TLDR: A new self-supervised framework, GD-EMoDE, is proposed for monocular depth estimation in diverse endoscopic scenes. It uses a novel block-wise mixture of dynamic low-rank experts for efficient finetuning of foundation models and a self-supervised training framework to handle brightness and reflectance inconsistencies. The method achieves state-of-the-art performance and generalization on various endoscopic datasets, improving 3D perception for minimally invasive surgery, though it currently has limitations in inference speed and computational cost.
In the realm of minimally invasive surgery, endoscopy plays a crucial role, allowing medical professionals to perform procedures with reduced trauma and faster recovery times. However, the limited field of view and two-dimensional nature of traditional endoscopes make it challenging to perceive the three-dimensional structure of internal scenes. This is where depth estimation comes in, providing vital 3D information for tasks like surgical navigation and robotic tissue manipulation.
A recent research paper, titled “Generalizable Self-supervised Monocular Depth Estimation with Mixture of Low-Rank Experts for Diverse Endoscopic Scenes,” introduces a new framework designed to overcome the significant challenges of depth estimation in varied endoscopic environments. The paper, authored by Liangjing Shao, Benshuang Chen, Chenkang Du, Xueli Liu, and Xinrong Chen, addresses issues such as inconsistent lighting and the wide variety of tissue features encountered during endoscopic procedures. You can find the full research paper here.
Addressing Key Challenges in Endoscopic Depth Estimation
Current methods for self-supervised monocular depth estimation, while effective in natural scenes, often fall short in endoscopy. The primary hurdles include the dramatic variations in illumination, leading to brightness and reflectance inconsistencies, and the diverse visual features of different tissues and surgical tasks. These factors severely limit the accuracy and generalizability of existing depth estimation models.
The researchers propose a novel self-supervised framework, named GD-EMoDE, which tackles these problems head-on. It integrates two main innovations: a new parameter-efficient finetuning method and a specialized self-supervised training framework.
Block-wise Mixture of Low-Rank Experts (BW-MoLE)
One of the core components of GD-EMoDE is the Block-wise Mixture of Low-Rank Experts (BW-MoLE). This method efficiently adapts a pre-trained “foundation model” for depth estimation to the specific demands of endoscopic scenes. Unlike previous finetuning approaches that might struggle with feature diversity, BW-MoLE uses a dynamic system where different “experts” are adaptively selected based on the input features. These experts, each with a small number of trainable parameters, are allocated to different parts of the model based on how well each part generalizes during training. This intelligent allocation helps the model adapt more effectively to the wide range of visual information in endoscopy.
A Novel Self-supervised Training Framework
To combat the issues of brightness and reflectance, the paper introduces a new self-supervised training framework. This framework jointly handles illumination inconsistencies and light interference. It includes an intrinsic image decomposition network that separates an image into its inherent color (albedo) and lighting conditions (shading). This separation helps the model understand the true depth of objects without being misled by bright spots or shadows. The training process is divided into multiple stages, ensuring that different aspects of the model are optimized effectively.

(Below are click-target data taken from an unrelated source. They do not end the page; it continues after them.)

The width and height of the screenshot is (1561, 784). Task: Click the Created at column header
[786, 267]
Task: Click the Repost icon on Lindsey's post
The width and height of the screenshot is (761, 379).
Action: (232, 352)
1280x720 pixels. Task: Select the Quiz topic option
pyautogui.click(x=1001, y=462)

Superior Performance and Generalization
The GD-EMoDE framework has been rigorously tested on both realistic and simulated endoscopic datasets, including SCARED, SimCol, C3VD, Hamlyn, and SERV-CT. The results demonstrate that the proposed method consistently outperforms state-of-the-art techniques, showing lower error rates and higher accuracy. Crucially, it also exhibits superior generalization capabilities, meaning it performs well even on new, unseen endoscopic scenes without additional training (zero-shot depth estimation).

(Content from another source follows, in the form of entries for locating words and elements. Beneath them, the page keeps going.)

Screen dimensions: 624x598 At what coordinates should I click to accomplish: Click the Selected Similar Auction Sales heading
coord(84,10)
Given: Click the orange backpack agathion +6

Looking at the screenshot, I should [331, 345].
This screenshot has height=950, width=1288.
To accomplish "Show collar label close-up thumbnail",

Beyond depth estimation, the framework also contributes to more accurate 3D reconstruction and ego-motion estimation, which are vital for surgical planning and execution. The reconstructed 3D scenes are clearer and more accurate, and the ego-motion estimation (understanding the camera’s movement) is also improved.
Also Read:
- Advancing 3D Vision with Geometric Deep Learning for Enhanced Perception and Reconstruction
- Advancing Catheterization with a New Vision Transformer Model
Future Directions
While GD-EMoDE marks a significant advancement, the authors acknowledge certain limitations. The current inference speed, around 20-30 frames per second, and the high computational cost for training (approximately 23GB of GPU memory) are areas identified for future development. Addressing these aspects will further enhance the practical applicability of this promising technology in clinical settings.